The present Art. 2, § 4 must be read in the light of Section 4 of the Schedule appended to and made a part of our Constitution, providing as follows:

“§ 4. Commencement of terms of members of General Assembly
“Section 4. The terms of Senators and Representatives shall begin on the day next after their election.”

The purpose and scope of Sched. § 4 appears in the Constitutional Debates, 1897. In discussing the original Art. 2, § 4, Mr. Saulsbury stated: (Debates, p. 788)

“It [the General Assembly] might be called earlier. The terms of members of the legislature I believe begin immediately after their election. They are elected the first Tuesday after the first Monday in November and do not meet until the first Tuesday in January. They may be called sooner.”

And, in discussing Sched. § 4, Mr. Caven-der urged (Debates, p. 3009) that the terms of the members of the General Assembly be made to coincide with the first formal meeting of the General Assembly on the first Tuesday in January. This proposal was rejected, however, and the present Sched. § 4 was adopted (Debates, p. 3262).

A provision of the Schedule to the Constitution is part and parcel of the Constitution and must be accorded full force and effect unless clearly contravened by a later Amendment to the Constitution. The force and effect of a Schedule provision was stated by Judge Rodney in Wilmington Trust Co. v. Baldwin, Del.Super., 195 A. 287, 290 (1937) as follows:

“While the office of a constitutional schedule is to provide for a transition from an old to a new or amended Constitution and obviate inconveniences which might arise from the change of government, yet the schedule having been adopted as a part of the Constitution, its provisions are equally binding with it.”

When read in the light of Sched. § 4, an ambiguity appears in Art. 2, § 4, requiring a construction of the latter. As between any two possible constructions of Art. 2, § 4, that reading thereof must be adopted which will permit its reconciliation with Sched. § 4, if reasonably possible.
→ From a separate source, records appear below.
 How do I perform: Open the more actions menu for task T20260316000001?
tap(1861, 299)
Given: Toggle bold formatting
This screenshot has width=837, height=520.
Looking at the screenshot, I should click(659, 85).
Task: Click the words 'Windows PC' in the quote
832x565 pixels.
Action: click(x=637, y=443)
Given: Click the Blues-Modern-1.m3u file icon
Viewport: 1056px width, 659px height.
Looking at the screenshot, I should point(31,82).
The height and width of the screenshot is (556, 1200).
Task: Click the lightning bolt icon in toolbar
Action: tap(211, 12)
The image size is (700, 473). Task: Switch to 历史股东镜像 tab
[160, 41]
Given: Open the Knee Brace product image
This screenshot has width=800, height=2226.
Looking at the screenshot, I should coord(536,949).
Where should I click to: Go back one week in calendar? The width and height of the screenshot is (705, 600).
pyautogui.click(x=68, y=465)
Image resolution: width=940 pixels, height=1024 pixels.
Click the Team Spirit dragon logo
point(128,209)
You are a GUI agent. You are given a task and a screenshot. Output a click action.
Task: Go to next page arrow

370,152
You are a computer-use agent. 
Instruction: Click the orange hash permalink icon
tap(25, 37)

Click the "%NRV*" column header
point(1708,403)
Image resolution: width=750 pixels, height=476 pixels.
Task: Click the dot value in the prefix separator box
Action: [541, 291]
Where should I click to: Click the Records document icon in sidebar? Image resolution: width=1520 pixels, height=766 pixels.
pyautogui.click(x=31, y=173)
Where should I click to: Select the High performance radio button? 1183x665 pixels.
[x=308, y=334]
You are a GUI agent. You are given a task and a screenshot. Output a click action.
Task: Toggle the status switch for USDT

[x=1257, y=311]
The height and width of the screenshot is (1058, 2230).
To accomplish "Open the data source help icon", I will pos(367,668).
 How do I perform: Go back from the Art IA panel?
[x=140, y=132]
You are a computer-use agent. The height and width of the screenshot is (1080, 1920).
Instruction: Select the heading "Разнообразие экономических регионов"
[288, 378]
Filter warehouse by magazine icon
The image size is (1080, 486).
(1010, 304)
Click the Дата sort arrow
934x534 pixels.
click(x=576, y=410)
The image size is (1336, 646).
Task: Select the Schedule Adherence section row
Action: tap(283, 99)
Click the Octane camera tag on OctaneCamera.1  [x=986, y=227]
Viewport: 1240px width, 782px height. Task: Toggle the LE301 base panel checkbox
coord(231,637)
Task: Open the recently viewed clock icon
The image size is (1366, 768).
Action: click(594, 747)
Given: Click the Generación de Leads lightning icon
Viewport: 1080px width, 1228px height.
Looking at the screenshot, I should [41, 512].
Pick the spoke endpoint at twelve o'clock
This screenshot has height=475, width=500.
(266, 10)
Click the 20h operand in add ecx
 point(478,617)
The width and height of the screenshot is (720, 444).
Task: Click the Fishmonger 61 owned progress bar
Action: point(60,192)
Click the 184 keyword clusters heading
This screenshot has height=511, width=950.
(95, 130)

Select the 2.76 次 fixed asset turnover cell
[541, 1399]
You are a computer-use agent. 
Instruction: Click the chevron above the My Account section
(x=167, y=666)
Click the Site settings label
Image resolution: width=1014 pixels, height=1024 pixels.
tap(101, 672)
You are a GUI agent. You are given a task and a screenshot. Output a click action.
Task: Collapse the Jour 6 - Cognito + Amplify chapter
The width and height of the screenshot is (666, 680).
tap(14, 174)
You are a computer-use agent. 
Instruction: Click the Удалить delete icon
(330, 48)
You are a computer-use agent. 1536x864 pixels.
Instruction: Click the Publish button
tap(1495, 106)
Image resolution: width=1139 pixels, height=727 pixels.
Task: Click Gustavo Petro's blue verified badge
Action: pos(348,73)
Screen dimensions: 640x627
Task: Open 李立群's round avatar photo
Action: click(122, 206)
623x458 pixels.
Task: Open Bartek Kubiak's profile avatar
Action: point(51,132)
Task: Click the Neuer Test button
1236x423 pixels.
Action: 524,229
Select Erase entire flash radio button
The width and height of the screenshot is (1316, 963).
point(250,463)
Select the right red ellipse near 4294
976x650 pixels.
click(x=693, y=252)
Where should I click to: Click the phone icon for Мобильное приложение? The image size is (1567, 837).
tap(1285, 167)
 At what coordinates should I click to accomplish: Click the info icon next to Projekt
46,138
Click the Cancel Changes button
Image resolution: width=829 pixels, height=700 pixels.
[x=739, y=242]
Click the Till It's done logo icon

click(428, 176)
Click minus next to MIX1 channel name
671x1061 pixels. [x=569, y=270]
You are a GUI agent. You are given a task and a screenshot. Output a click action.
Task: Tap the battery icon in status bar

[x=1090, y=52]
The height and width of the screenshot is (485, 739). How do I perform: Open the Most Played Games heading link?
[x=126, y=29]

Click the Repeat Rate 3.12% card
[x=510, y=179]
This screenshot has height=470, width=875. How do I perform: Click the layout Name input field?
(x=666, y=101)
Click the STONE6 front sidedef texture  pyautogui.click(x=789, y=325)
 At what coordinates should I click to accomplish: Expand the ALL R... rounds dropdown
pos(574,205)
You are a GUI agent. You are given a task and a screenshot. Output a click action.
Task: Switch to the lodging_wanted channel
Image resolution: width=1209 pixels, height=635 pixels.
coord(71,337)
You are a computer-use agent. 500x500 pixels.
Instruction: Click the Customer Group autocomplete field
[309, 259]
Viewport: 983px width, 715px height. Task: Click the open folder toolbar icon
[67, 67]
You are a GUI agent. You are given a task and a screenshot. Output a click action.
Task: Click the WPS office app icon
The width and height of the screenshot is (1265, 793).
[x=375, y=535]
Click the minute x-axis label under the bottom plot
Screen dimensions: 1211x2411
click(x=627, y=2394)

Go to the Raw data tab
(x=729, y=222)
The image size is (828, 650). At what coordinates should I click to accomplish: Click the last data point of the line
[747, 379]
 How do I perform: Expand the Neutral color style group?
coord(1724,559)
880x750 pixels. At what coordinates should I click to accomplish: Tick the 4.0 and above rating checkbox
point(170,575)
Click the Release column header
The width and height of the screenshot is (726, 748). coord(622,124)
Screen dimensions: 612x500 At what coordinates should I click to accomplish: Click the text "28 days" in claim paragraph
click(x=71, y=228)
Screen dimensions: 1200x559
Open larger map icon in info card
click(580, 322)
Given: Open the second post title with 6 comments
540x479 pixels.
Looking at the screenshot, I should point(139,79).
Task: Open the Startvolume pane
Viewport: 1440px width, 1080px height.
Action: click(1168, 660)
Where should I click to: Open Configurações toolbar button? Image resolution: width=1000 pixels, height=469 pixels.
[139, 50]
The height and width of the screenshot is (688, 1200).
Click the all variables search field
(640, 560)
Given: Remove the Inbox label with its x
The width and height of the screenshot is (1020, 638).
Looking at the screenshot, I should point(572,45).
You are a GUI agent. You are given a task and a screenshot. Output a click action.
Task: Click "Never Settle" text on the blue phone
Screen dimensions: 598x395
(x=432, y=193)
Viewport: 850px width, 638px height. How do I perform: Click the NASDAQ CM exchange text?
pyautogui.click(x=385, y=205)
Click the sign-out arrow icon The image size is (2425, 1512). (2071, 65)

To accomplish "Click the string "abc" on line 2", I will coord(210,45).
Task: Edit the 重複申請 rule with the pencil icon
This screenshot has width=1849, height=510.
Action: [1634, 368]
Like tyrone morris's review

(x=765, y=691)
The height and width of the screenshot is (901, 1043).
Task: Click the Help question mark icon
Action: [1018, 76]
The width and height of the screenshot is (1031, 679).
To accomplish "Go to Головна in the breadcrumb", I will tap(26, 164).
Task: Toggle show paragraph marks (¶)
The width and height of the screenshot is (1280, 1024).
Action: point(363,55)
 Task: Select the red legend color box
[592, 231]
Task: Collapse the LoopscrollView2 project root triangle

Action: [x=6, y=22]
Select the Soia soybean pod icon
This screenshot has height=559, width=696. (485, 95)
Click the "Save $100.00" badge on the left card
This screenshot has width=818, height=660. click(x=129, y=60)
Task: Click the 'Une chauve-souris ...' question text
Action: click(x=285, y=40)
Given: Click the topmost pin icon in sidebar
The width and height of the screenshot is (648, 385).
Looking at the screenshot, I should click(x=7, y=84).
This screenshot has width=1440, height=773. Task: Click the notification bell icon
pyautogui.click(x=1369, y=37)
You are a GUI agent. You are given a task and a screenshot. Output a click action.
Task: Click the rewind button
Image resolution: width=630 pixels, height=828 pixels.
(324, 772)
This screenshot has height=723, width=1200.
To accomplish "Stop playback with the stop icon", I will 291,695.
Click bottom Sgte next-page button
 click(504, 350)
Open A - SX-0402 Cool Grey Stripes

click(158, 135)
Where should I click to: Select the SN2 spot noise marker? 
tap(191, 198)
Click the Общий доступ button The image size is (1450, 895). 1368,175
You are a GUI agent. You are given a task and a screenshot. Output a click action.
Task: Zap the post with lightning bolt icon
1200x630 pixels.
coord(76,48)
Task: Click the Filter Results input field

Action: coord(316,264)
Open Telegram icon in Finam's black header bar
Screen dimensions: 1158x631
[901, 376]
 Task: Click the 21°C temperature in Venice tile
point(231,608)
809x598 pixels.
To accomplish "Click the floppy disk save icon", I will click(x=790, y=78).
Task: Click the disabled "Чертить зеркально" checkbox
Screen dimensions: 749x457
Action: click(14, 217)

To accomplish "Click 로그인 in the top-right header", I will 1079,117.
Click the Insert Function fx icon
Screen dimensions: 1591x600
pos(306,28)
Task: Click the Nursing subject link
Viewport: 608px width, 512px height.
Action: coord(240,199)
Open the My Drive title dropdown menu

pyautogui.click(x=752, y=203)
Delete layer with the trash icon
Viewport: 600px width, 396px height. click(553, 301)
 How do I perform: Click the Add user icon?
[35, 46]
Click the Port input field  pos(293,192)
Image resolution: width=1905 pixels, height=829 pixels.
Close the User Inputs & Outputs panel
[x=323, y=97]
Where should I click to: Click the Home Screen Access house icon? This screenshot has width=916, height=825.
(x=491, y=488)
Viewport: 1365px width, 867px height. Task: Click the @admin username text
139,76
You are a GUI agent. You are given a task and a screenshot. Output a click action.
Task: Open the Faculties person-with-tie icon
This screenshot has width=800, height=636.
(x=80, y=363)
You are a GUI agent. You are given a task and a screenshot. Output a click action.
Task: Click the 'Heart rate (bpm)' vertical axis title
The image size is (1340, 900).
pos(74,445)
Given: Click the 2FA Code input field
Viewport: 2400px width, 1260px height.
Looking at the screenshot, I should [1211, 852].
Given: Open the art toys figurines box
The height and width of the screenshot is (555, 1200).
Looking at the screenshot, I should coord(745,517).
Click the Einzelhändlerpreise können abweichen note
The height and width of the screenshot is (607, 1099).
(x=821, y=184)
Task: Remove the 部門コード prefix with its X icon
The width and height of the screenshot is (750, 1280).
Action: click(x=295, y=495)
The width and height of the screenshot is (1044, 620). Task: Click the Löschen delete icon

The problem comes down, then, to the question of whether the 1969 Amendment to Art. 2, § 4 clearly changes Sched. § 4, or whether these two portions of the Constitution may be reconciled. The latter is required if reasonably possible. As was stated in State v. Roberts, Del.Supr., 282 A.2d 603, 606 (1971): “Cardinal are the rules that the Constitution and each part therof must be harmonized and construed as a whole; that it cannot be presumed that any clause of the Constitution is intended to be without full force and effect.” And in Opinion of the Justices, Del., 225 A.2d 481, 484 (1966), the controlling precepts are stated as follows:

“The applicable rules of construction require that effect be given, if possible, to the whole Constitution and to every word therof. If different portions of the Constitution seem to conflict, they must be harmonized if possible. That construction must be favored which will render every word of the instrument operative; and that construction must be avoided which would make any provision idle and nugatory. Every provision of the Constitution must be construed, [767]*767whenever possible, to give effect to every other provision. Otherwise stated, whenever avoidable, no constitutional provision should be so construed as to nullify, or substantially impair, any other constitutional provision or to produce an irrational result.”